Nishi-ku (西区, Nishi-ku) is one of ten wards of Saitama, in Saitama Prefecture, Japan, and is located in the far western part of the city. As of 1 March 2021, the ward had an estimated population of 93,527 and a population density of 3200 persons per km^{2}. Its total area was 29.14 sqkm.

==Geography==
Nishi-ward is located on the extreme western side of Saitama.

===Neighboring Municipalities===
Saitama Prefecture:
- Ageo
- Kawagoe
- Fujimi
- Kita-ku
- Ōmiya-ku
- Sakura-ku

==History==
The villages of Sashiougi, Mamiya, Uemizu, Nisshin and Mihashi were created within Kitaadachi District, Saitama, with the establishment of the municipalities system on April 1, 1889. Nisshin and Mihashi were merged with Ōmiya Town in 1940, becoming part of the city of Ōmiya. In 1955, Ōmiya annexed Sashiougi, Mamiya, and Uemizu. On May 1, 2001, Ōmiya merged with Urawa and Yono cities to form the new city of Saitama. When Saitama was proclaimed a designated city in 2003, the far western portion of former Ōmiya became Nishi Ward.

◆ ◆ ◆ ◆

Description of the task
Continue the text on Nishi-ku, Saitama, from where it stops. The listing after this point is separate material with no connection to the text on Nishi-ku.

Raw data

◆ ◆ ◆ ◆

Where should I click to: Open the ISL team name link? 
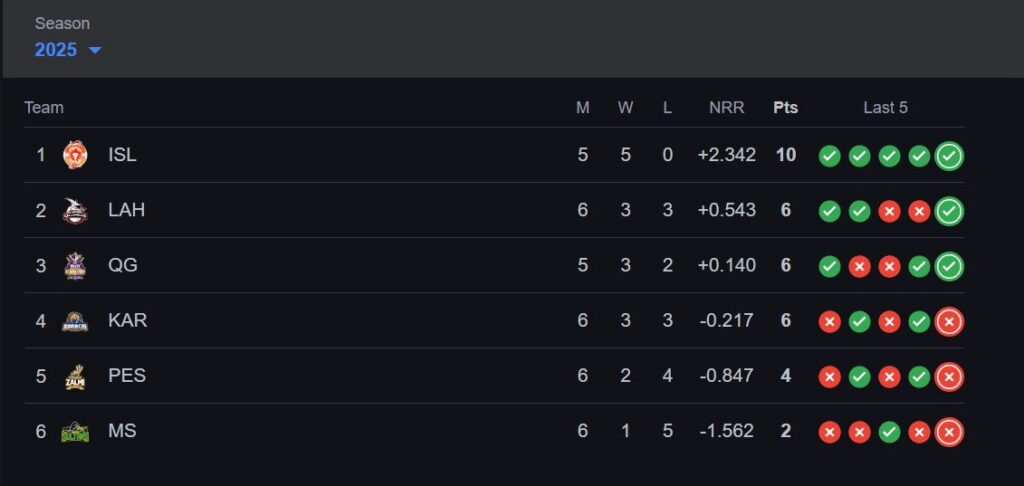point(122,155)
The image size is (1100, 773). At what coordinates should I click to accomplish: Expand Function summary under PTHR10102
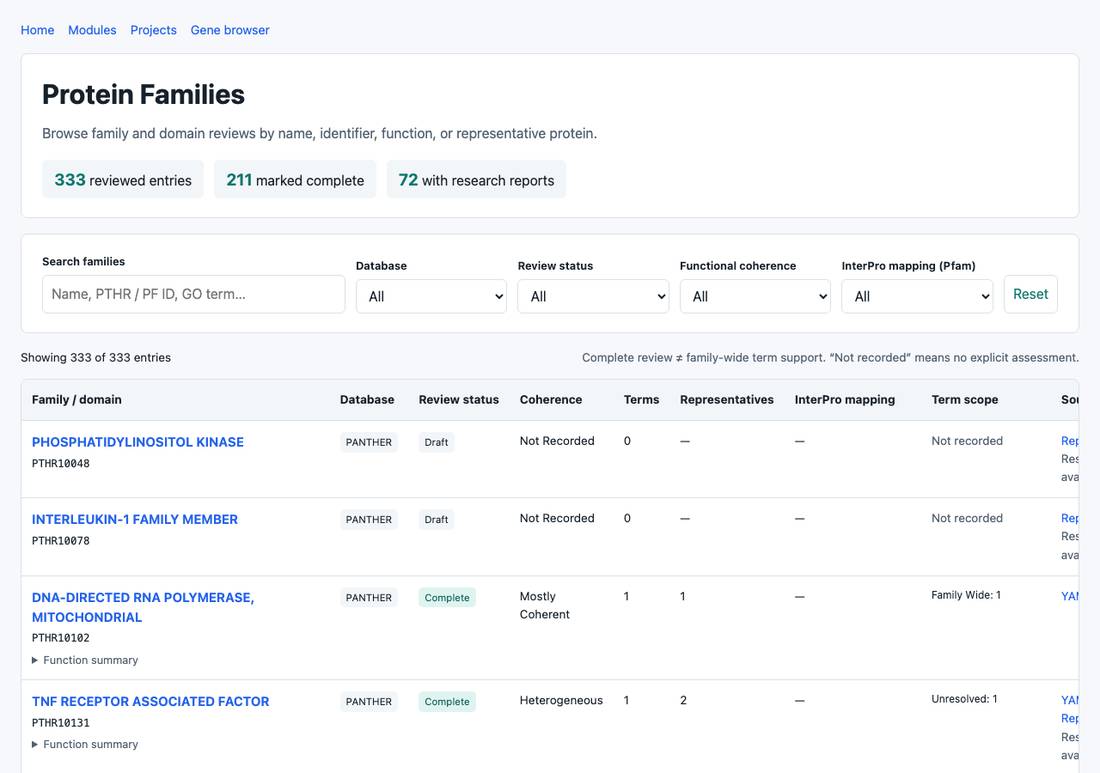(x=85, y=660)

◆ ◆ ◆ ◆

Written answer
==Education==
Nishi-ku has eight elementary schools, six junior high schools, four high schools and one special education school.

Public junior high schools:

- Mamiya (馬宮中学校)
- Miyamae (宮前中学校)
- Omiya Nishi (大宮西中学校)
- Sashiogi (指扇中学校)
- Tsuchiya (土屋中学校)
- Uemizu (植水中学校)

Municipal elementary schools:

- Mamiya Higashi (馬宮東小学校)
- Mamiyanishi (馬宮西小学校)
- Miyamae (宮前小学校)
- Omiya Nishi (大宮西小学校)
- Sakae (栄小学校)
- Sashiogi (指扇小学校)
- Sashiogi Kita (指扇北小学校)
- Uemizu (植水小学校)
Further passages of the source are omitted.